Von Thomas Otto | 05.04.2017
    Die Weitwinkel-Aufnahme zeigt Mitglieder des Europäischen Parlaments bei der Abstimmung.
    Das Europäische Parlament in Straßburg hat über eine Resolution zu den Brexit-Verhandlungen abgestimmt. (AFP / Sebastien Bozon)
    Es ist ein ganzer Forderungskatalog, den das EU-Parlament heute verabschiedet hat. Angefangen dabei, dass Großbritannien bis zum endgültigen Austritt EU-Mitglied bleibt und so lange keine Verhandlungen über Handelsabkommen führen kann, über gleiche Rechte für EU-Bürger, die im Vereinigten Königreich leben und britische Staatsbürger, die in der EU leben, bis zur Feststellung, dass ein Staat außerhalb der EU keine Bevorzugung gegenüber einem EU-Mitglied erfahren könne. Rosinenpickerei werde es nicht geben, formulierte es EVP-Fraktionschef und CSU-Mann Manfred Weber und fragte rhetorisch:
    "Liebe Kolleginnen und Kollegen, was machen wir hier eigentlich? Was machen wir hier eigentlich? Gibraltar: Da kann man drüber lachen, dass es die letzten Tage Diskussionen über einen möglichen Krieg gab. Aber tatsächlich hat die Premierministerin eines großen Landes, nämlich Großbritanniens die Notwendigkeit gesehen, klarzustellen, dass es keine militärischen Aktivitäten gab. Wo sind wir denn gelandet, über was reden wir eigentlich? Ich muss mal sagen: Sind wir eigentlich noch ganz bei Trost?"
    Keine Bevorzugung für Londoner City
    Binnenmarkt, Europol, Forschungskooperation – all diese Formen der Zusammenarbeit seien Teil der EU, ergänzt Webers sozialdemokratischer Kollege Gianni Pittella. Großbritannien müsse sich auf eine harte Verhandlungsposition der EU vorbereiten.
    "Erst wenn wir substanzielle Fortschritte im Scheidungsverfahren gemacht haben, werden wir über die zukünftigen Beziehungen reden können. Jede Drohung und jedes Ultimatum werden wir zurückweisen, zum Beispiel wenn das UK unsere gemeinsame Sicherheit als Spielmasse in den Verhandlungen nutzt."

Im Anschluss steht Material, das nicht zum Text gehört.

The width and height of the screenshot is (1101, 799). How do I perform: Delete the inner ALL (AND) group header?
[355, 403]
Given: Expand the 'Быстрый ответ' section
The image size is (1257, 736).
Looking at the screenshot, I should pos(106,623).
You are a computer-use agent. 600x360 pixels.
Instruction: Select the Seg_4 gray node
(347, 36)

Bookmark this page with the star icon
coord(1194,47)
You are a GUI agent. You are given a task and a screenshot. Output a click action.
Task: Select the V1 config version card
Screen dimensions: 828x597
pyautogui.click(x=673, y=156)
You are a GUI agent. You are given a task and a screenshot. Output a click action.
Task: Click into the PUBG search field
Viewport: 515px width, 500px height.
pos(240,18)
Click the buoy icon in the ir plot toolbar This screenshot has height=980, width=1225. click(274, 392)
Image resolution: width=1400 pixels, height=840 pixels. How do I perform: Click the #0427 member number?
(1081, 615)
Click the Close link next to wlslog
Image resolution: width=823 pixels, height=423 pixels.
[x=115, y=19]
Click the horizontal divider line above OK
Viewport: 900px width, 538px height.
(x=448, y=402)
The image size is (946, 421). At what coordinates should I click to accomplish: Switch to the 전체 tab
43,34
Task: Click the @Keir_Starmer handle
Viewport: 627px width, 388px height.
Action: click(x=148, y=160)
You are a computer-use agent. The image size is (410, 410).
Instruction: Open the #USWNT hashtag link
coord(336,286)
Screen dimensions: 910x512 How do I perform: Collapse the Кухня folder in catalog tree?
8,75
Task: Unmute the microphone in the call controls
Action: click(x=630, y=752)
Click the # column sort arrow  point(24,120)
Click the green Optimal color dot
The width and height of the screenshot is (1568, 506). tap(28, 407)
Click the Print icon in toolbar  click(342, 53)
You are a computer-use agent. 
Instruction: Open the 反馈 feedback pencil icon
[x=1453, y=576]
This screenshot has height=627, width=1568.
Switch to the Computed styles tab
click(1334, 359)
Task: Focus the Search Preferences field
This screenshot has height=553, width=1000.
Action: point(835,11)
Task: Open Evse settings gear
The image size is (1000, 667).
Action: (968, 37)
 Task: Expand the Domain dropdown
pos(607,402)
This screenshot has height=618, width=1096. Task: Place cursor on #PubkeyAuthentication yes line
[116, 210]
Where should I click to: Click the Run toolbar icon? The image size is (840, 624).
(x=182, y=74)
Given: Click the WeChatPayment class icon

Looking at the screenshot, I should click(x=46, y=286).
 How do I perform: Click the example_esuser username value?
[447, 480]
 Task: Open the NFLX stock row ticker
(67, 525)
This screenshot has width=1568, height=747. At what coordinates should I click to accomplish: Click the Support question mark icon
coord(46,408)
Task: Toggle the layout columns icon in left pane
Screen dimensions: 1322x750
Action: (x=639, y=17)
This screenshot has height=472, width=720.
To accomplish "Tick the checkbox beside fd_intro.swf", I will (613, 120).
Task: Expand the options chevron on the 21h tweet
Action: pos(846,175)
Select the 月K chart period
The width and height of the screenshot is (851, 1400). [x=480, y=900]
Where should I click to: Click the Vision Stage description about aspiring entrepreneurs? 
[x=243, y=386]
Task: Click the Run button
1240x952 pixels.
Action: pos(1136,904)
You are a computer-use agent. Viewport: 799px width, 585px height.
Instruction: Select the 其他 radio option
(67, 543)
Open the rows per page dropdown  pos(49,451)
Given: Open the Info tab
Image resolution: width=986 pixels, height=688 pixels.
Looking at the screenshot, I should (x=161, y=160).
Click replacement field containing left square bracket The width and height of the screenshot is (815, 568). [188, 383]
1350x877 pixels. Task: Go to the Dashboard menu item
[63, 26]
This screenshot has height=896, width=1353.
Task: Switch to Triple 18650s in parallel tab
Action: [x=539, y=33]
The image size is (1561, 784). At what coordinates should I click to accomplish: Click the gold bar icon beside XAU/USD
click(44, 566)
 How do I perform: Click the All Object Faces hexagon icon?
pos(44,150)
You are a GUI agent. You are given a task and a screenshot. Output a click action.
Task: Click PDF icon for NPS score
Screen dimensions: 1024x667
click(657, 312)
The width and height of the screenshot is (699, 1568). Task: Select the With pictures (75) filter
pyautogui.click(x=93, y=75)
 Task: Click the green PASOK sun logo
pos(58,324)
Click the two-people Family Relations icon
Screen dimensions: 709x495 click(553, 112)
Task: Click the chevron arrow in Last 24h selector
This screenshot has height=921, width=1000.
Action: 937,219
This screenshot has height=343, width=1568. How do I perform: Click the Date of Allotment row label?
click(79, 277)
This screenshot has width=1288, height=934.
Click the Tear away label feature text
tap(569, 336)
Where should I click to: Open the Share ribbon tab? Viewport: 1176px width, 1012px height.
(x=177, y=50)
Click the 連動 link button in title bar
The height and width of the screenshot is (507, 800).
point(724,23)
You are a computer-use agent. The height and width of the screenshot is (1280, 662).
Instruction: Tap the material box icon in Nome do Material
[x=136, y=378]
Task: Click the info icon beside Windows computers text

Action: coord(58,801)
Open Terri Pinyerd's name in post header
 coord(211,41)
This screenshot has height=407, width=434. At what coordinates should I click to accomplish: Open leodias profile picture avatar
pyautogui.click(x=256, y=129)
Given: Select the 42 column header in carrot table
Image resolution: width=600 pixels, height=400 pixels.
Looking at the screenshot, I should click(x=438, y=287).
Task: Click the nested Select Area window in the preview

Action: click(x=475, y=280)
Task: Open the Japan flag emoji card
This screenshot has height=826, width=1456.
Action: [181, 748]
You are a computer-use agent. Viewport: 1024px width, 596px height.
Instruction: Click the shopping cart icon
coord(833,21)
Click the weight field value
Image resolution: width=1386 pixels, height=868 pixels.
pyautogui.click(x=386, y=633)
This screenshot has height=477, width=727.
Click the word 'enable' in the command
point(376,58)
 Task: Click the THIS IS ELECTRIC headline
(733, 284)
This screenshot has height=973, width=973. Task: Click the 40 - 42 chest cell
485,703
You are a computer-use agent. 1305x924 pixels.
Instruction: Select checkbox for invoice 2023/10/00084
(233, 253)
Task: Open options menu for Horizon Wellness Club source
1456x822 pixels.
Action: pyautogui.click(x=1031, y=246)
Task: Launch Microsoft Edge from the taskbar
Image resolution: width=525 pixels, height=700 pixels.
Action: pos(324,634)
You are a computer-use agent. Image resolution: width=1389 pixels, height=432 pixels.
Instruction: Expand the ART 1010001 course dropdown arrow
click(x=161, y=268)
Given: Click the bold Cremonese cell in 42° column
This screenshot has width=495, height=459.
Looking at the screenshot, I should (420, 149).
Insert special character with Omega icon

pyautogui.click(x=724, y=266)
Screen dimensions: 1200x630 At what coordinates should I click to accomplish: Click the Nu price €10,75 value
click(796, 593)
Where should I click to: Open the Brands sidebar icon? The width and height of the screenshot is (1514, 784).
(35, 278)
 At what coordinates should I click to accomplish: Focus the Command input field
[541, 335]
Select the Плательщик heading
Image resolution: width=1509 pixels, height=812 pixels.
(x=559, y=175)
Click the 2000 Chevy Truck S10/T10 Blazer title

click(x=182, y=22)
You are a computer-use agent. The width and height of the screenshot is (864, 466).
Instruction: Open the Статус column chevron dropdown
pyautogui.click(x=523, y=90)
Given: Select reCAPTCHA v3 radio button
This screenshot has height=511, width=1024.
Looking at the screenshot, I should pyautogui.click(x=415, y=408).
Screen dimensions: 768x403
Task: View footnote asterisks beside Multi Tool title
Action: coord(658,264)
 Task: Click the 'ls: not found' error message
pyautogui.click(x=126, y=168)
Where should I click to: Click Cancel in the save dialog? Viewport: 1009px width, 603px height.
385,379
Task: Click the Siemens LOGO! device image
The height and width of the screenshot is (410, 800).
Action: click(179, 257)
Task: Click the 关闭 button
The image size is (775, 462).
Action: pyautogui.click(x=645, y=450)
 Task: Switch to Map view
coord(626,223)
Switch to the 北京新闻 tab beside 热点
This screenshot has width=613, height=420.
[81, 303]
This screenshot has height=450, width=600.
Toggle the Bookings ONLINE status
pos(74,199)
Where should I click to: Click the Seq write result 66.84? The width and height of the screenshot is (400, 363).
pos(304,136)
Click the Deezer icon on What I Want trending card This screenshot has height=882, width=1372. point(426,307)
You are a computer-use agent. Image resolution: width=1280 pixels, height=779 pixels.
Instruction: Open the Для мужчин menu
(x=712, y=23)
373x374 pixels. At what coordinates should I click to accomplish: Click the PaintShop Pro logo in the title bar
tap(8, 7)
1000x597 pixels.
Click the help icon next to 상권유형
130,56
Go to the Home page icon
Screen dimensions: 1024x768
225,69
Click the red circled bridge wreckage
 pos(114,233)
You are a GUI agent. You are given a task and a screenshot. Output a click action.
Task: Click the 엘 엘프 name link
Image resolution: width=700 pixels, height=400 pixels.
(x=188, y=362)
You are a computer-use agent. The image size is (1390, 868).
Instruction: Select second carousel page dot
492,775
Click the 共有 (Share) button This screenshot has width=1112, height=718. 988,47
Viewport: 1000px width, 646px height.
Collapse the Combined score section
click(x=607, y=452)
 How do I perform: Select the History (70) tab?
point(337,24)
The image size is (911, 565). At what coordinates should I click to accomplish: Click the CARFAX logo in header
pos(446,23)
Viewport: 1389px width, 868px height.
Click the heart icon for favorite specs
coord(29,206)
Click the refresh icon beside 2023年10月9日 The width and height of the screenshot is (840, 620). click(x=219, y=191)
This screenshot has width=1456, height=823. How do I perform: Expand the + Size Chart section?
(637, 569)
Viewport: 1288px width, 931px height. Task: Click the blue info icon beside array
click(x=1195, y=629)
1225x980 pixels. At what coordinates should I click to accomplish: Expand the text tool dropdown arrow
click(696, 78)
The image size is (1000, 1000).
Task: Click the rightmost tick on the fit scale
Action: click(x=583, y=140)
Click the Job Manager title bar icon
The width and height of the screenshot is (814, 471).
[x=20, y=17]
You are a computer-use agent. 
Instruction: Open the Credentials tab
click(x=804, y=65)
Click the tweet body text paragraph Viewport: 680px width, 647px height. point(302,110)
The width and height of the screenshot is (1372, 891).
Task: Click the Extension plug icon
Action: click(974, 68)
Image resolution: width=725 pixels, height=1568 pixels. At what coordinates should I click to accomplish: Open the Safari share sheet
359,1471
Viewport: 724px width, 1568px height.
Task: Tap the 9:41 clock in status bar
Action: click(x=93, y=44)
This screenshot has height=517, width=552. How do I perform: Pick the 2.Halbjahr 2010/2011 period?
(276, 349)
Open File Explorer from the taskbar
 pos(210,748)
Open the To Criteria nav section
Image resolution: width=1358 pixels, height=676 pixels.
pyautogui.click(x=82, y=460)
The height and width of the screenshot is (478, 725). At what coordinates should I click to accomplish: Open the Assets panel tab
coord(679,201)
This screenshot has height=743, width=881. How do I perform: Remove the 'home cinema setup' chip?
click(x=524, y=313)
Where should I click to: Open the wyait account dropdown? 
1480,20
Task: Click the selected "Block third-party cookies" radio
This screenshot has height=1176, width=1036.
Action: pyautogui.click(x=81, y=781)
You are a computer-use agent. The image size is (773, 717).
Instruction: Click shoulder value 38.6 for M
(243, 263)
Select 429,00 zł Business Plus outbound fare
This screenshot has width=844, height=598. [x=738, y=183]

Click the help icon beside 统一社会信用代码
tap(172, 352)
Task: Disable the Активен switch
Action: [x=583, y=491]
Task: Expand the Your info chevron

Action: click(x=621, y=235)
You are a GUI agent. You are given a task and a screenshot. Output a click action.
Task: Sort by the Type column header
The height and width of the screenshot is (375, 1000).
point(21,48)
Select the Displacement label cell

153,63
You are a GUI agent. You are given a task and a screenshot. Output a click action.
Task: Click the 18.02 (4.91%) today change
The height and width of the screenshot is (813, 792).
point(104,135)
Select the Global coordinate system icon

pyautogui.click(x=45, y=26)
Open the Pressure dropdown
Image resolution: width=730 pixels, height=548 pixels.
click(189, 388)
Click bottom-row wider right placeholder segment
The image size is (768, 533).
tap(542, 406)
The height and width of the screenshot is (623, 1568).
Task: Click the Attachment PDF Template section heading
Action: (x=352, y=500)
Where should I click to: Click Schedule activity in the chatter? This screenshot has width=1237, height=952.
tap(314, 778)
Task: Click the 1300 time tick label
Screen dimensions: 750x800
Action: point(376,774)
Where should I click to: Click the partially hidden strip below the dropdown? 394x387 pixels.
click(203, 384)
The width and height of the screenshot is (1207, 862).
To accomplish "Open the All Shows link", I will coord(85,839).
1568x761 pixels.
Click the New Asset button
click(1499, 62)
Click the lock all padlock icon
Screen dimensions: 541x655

    Man werde nicht einfach zusehen, wie Großbritannien zum Steuerparadies werde. Die Londoner City werde keinerlei Bevorzugung erhalten, so Pittella.
    Guy Verhofstadt, Fraktionschef der Liberalen und Beauftragter des Parlaments für die Verhandlungen, stellt fest: Vielleicht habe es einfach nicht sein sollen, dass Großbritannien und der europäische Kontinent sich vereinten. Man solle aber die Politiker der Vergangenheit nicht dafür verdammen, es versucht zu haben. Die EU müsse sich nun reformieren zu einer Union auf der Basis von Werten und dem Willen der Bevölkerung.
    "Eine Union, die gegen Autokraten aufsteht. Autokraten, die Universitäten schließen. Autokraten, die Journalisten ins Gefängnis werfen. Autokraten, deren Markenzeichen Korruption ist und die unschuldige Frauen und Kinder in Syrien mit chemischen Waffen bombardieren."
    Besonderes Augenmerk auf Nordirland
    In ihrer Resolution verlangen die Abgeordneten auch besonderes Augenmerk auf die Situation in Nordirland und die Gefahr für den dortigen Friedensprozess. Die linke Fraktionschefin Gabi Zimmer fordert:
    "Und schon aus diesem Grund sollten wir uns hier in die Pflicht nehmen, dass wir zu jedem Zeitpunkt die Interessen der Menschen auf der irischen Insel insgesamt betrachten und dort nicht zulassen, dass dort im 21. Jahrhundert in der Europäischen Union eine neue Grenze entsteht. Ich möchte auch keine Grenze in meinem Land wieder haben. Niemals mehr. Niemals mehr eine Grenze und eine Mauer, die undurchlässig ist."
    Nigel Farage, Chef der rechtspopulistischen EFDD-Fraktion und Kopf der Brexit-Kampagne, lehnt die Resolution hingegen grundlegend ab.
    "Sie verhalten sich wie die Mafia. Sie glauben, wir seien eine Geisel. Das sind wir nicht, wir können einfach gehen. "
    Ermahnung an Nigel Farage
    Spätestens an dieser Stelle wurde die Debatte emotional. Der italienische Parlamentspräsident ermahnte Farage für seine Verwendung des Begriffes "Mafia", was Farage als eine "nationale Empfindlichkeit" abtat.
    Die heute verabschiedete Resolution ist für Kommission und Rat, die die Verhandlungen mit Großbritannien führen, zwar nicht bindend. Seine Zustimmung zu einer Einigung über den Austritt und die zukünftigen Beziehungen will das Parlament aber davon abhängig machen, ob seine Forderungen im Verhandlungsprozess Beachtung finden.